THE PROBLEM: Copy exactly the lines that run from the one containing "Ask a question (436, 670)" through the end of the entries, both ends included.

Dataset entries

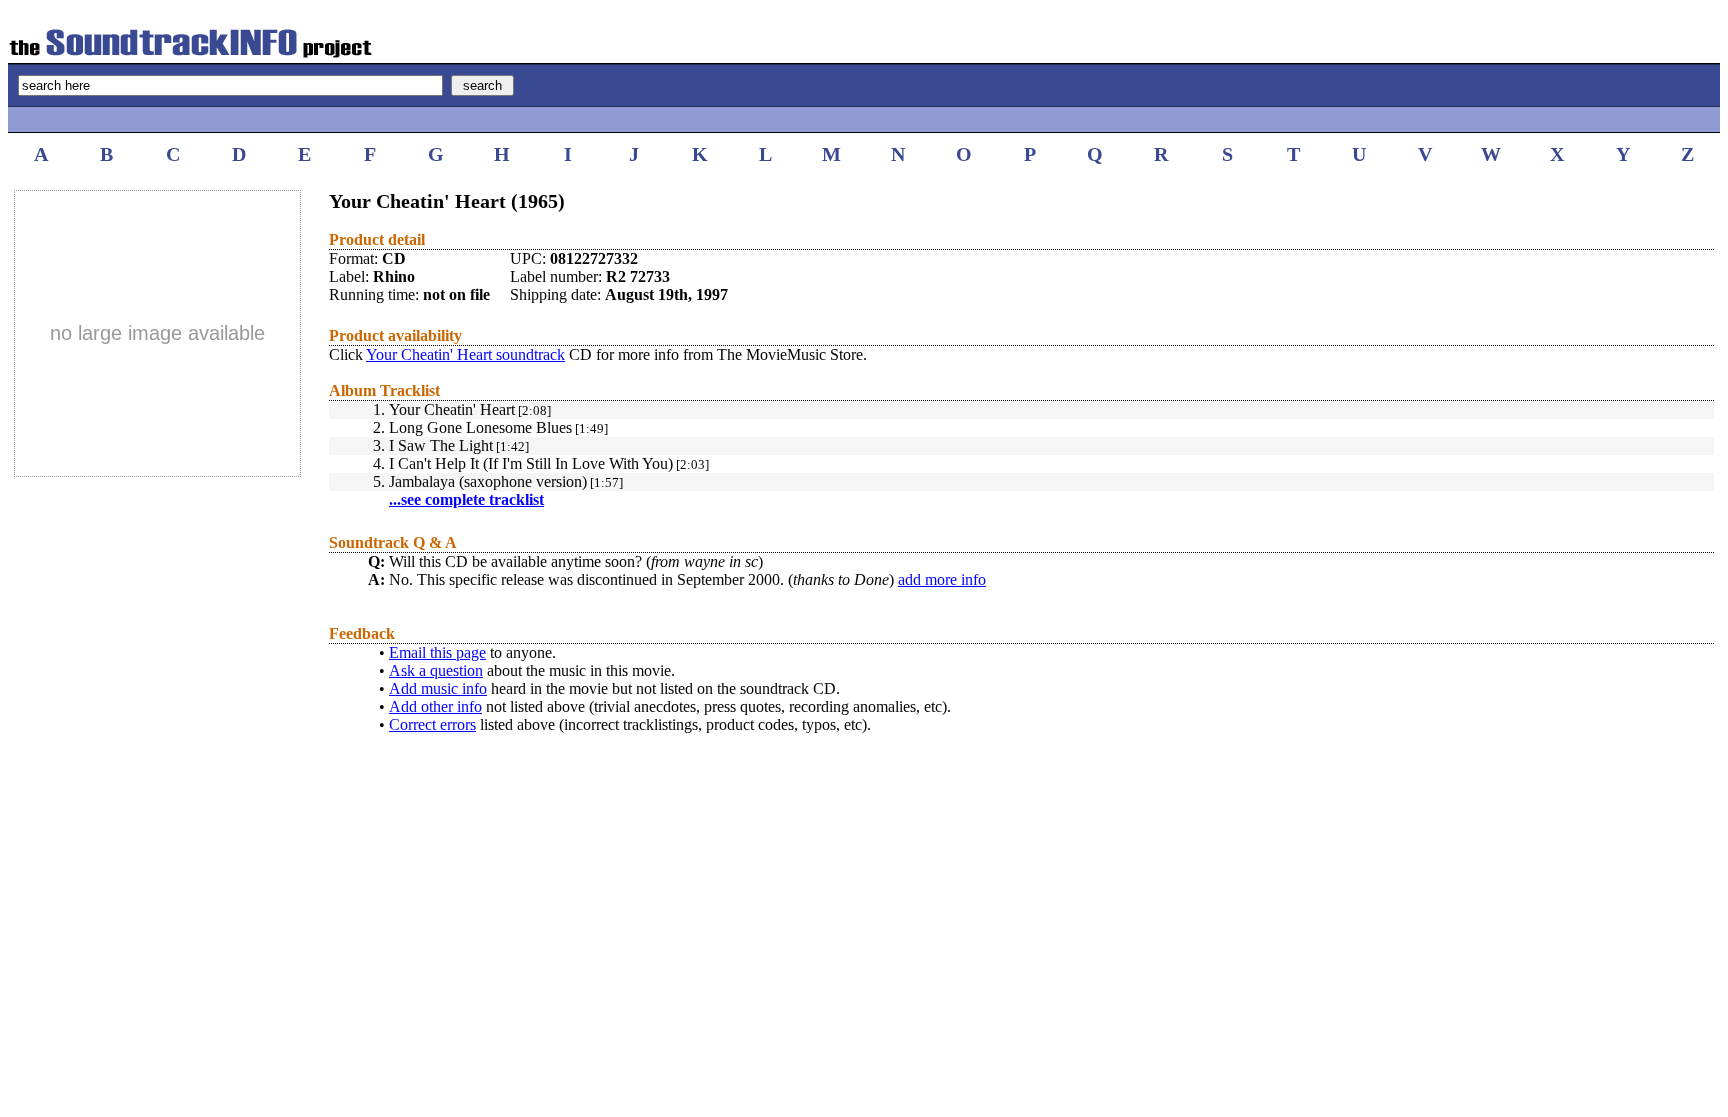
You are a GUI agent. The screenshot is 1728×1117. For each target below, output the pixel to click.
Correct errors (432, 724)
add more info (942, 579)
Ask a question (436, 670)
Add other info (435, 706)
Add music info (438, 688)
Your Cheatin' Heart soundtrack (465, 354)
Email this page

ANSWER FOR THIS EXERCISE:
Ask a question (436, 670)
Add other info (435, 706)
Add music info (438, 688)
Your Cheatin' Heart soundtrack (465, 354)
Email this page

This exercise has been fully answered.